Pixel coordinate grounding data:
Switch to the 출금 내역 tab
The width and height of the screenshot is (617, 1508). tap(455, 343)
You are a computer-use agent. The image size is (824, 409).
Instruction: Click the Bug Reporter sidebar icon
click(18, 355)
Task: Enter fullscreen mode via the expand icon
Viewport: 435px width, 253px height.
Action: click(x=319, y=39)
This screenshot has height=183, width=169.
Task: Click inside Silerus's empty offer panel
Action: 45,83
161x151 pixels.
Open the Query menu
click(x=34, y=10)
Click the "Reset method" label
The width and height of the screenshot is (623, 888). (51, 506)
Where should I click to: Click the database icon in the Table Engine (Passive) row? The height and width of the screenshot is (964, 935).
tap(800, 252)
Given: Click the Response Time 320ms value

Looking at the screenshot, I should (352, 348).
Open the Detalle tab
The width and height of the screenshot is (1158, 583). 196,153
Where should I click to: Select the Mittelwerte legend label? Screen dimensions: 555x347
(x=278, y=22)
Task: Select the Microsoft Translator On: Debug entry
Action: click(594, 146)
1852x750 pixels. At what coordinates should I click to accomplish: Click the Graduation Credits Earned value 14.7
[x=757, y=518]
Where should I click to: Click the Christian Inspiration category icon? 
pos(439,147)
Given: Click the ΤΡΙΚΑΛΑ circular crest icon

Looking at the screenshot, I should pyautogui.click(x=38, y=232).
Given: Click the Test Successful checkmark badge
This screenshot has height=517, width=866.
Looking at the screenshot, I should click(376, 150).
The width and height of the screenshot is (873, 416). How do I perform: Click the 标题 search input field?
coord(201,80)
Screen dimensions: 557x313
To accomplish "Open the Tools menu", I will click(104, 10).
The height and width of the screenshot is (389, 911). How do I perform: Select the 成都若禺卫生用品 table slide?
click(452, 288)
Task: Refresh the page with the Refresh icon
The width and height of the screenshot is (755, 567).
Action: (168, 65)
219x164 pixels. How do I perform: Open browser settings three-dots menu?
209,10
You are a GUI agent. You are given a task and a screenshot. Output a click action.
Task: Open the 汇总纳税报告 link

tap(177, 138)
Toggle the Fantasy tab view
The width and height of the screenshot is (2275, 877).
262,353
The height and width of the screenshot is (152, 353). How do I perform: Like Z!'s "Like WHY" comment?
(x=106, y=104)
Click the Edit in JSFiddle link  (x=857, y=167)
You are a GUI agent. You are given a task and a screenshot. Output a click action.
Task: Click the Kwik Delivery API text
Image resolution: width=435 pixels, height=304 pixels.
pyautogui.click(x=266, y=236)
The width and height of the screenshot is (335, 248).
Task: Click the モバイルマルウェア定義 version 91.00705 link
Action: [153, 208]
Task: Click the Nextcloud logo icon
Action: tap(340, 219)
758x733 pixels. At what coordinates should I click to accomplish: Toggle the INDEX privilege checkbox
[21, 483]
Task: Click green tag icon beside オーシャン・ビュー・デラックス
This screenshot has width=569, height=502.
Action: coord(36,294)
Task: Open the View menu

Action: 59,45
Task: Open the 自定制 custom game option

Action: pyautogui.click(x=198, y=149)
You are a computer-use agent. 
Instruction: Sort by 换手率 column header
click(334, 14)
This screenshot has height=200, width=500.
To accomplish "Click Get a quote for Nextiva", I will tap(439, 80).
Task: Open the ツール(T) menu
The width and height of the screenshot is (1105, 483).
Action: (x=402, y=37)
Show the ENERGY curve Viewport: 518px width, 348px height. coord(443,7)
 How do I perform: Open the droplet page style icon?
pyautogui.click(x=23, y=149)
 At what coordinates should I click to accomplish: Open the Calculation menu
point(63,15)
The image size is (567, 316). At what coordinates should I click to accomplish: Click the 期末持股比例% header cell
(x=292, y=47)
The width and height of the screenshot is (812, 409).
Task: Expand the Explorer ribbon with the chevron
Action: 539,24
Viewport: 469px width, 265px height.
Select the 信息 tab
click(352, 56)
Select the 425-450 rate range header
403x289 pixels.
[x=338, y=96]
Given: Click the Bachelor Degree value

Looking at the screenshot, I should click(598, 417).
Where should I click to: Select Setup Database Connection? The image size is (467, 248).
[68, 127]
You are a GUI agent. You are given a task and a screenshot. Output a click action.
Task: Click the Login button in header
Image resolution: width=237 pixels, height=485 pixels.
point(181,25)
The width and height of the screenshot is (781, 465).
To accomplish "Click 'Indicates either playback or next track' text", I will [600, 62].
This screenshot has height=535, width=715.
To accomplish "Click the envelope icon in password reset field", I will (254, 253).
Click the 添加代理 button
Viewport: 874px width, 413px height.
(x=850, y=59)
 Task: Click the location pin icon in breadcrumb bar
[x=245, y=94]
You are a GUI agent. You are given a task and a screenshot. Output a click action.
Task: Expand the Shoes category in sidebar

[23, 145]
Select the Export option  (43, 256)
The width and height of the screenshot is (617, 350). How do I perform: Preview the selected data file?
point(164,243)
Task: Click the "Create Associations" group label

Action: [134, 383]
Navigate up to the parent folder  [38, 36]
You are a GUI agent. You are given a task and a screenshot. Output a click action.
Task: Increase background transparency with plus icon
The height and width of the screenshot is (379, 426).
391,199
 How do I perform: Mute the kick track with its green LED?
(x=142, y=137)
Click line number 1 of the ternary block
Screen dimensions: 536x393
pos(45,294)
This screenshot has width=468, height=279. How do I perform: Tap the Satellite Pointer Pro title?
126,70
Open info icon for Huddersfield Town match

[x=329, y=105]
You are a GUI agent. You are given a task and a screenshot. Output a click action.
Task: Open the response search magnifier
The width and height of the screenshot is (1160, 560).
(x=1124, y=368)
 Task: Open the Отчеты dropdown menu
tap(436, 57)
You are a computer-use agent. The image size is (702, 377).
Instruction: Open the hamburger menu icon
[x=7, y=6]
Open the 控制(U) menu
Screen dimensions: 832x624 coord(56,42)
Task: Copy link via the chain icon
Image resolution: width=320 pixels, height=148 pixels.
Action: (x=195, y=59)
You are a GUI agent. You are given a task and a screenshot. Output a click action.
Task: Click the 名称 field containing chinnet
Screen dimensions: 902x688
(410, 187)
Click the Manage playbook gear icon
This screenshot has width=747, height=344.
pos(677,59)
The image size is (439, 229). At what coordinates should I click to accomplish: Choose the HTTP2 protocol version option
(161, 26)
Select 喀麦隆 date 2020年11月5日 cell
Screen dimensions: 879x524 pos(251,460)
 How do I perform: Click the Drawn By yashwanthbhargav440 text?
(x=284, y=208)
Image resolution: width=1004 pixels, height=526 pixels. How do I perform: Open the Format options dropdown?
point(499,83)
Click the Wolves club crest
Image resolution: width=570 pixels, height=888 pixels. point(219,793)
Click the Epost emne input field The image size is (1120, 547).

What is expected: Read the entries above, then pull out the lines that include "computer".

Result of the task:
You are a computer-use agent. The image size is (824, 409).
You are a computer-use agent. 
You are a computer-use agent. The image size is (702, 377).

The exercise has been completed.